Using a web analytics tool to segment your online audience requires a bit of upfront thinking and requirements gathering before getting down to business.  Like all things web analytics, segmentation requires process.  Here are some tips that may help you create a process for web analytics segmentation:

  • Determine your business objectives.  Like everything in web analytics, you can’t optimize what you haven’t defined as a goal.  A business objective driving segmentation might be to “increase conversion rate (over historical numbers)” or “to improve frequency” by offering something valuable to that segment.
  • Define segments. Basic dimensions for segmentation in web analytics include: new visitors, repeat visitors, geography, time, referrer, keyword, and campaign type.  Many more dimensions and attributes can be used for segmentation too.
  • Identify expected segment behavior.  By reconciling goals, historic performance data, and VOC research, you should be able to identify the expected behavior of the segment.  If your business objective is to “increase conversion rate,” your expected segment behavior might be to “complete the form” or “click on a link.”
  • Measure current segment behavior. Sounds easy, right, but it will take system configuration and the right tool.  Pages may need to be (re)instrumented, tracking codes may need to be applied, query string parameters may need to be parsed, and in the worse case dimensions you want to segment or the metrics you may want to measure against may not be available in your web analytics tool.  For example, how would you use your tool identify the “conversion rate” for a segment of repeat visitors from newsletter X who came from Tokyo and previously downloaded a whitepaper?
  • Create “optimization hypotheses.”  Once you’ve measured current behavior, create a hypothesis or hypotheses to test in order to optimize the behavior.  You may want to perform controlled experimentation whether a simple AB test (i.e. champion/challenger), multivariate test, or experience test.  For example, I may have detected that repeat visitors from Newsletter X responded better to Y offer after being exposed to a certain element than those visitors in the same segment who did were not exposed.  That element could have been a content theme, offer, call to action, creative, and so on.  Thus, I might create a hypothesis to test that combines elements of the user experience that I feel are key to persuading the behavior and thus fulfilling the business objective.
  • Optimize content, offerings, user experience, and other site elements.  Based on your hypothesis, make subsequent changes to the elements that you think will drive the desired segment behavior.  For example, you may split traffic to two landing pages each with a completely different offer, creative, and call to action.  Or you may choose to switch out specific elements on one landing page (such as an image or call to action) using multivariate methods just to get Visitor X to “complete that form” or “click that link” to improve your “conversion rate.”

○ ○ ○

> **REQUIRED ACTIONS**:
**A.** Which basic dimensions for segmentation does the web analytics passage list?
**B.** Render this sentence from the web analytics passage in Spanish: "Like all things web analytics, segmentation requires process."
**C.** Quote the web analytics passage from "Using a web" to "to that segment.".
The entries that follow have no connection to the web analytics passage above.

○ ○ ○

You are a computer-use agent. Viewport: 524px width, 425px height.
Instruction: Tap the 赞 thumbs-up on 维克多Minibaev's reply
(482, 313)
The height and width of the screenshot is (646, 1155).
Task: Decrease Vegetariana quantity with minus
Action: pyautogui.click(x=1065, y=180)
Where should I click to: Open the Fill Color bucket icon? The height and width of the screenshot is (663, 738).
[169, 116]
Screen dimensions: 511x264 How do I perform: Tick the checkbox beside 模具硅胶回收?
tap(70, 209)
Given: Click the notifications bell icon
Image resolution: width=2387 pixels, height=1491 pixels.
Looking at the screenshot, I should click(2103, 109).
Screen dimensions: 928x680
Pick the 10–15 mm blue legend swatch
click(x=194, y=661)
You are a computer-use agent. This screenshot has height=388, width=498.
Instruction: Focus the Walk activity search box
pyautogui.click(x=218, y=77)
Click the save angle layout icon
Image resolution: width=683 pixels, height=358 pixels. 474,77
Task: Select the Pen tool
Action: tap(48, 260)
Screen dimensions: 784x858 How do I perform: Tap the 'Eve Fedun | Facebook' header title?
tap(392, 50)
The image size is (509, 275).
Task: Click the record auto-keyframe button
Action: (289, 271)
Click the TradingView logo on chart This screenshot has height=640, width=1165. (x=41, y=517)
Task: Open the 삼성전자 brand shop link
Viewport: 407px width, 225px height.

○ ○ ○

> **THE ANSWERS**:
**A.** New visitors, repeat visitors, geography, time, referrer, keyword, and campaign type.

**B.** Como todo lo relacionado con la analítica web, la segmentación requiere un proceso.

**C.**
Using a web analytics tool to segment your online audience requires a bit of upfront thinking and requirements gathering before getting down to business.  Like all things web analytics, segmentation requires process.  Here are some tips that may help you create a process for web analytics segmentation:

  • Determine your business objectives.  Like everything in web analytics, you can’t optimize what you haven’t defined as a goal.  A business objective driving segmentation might be to “increase conversion rate (over historical numbers)” or “to improve frequency” by offering something valuable to that segment.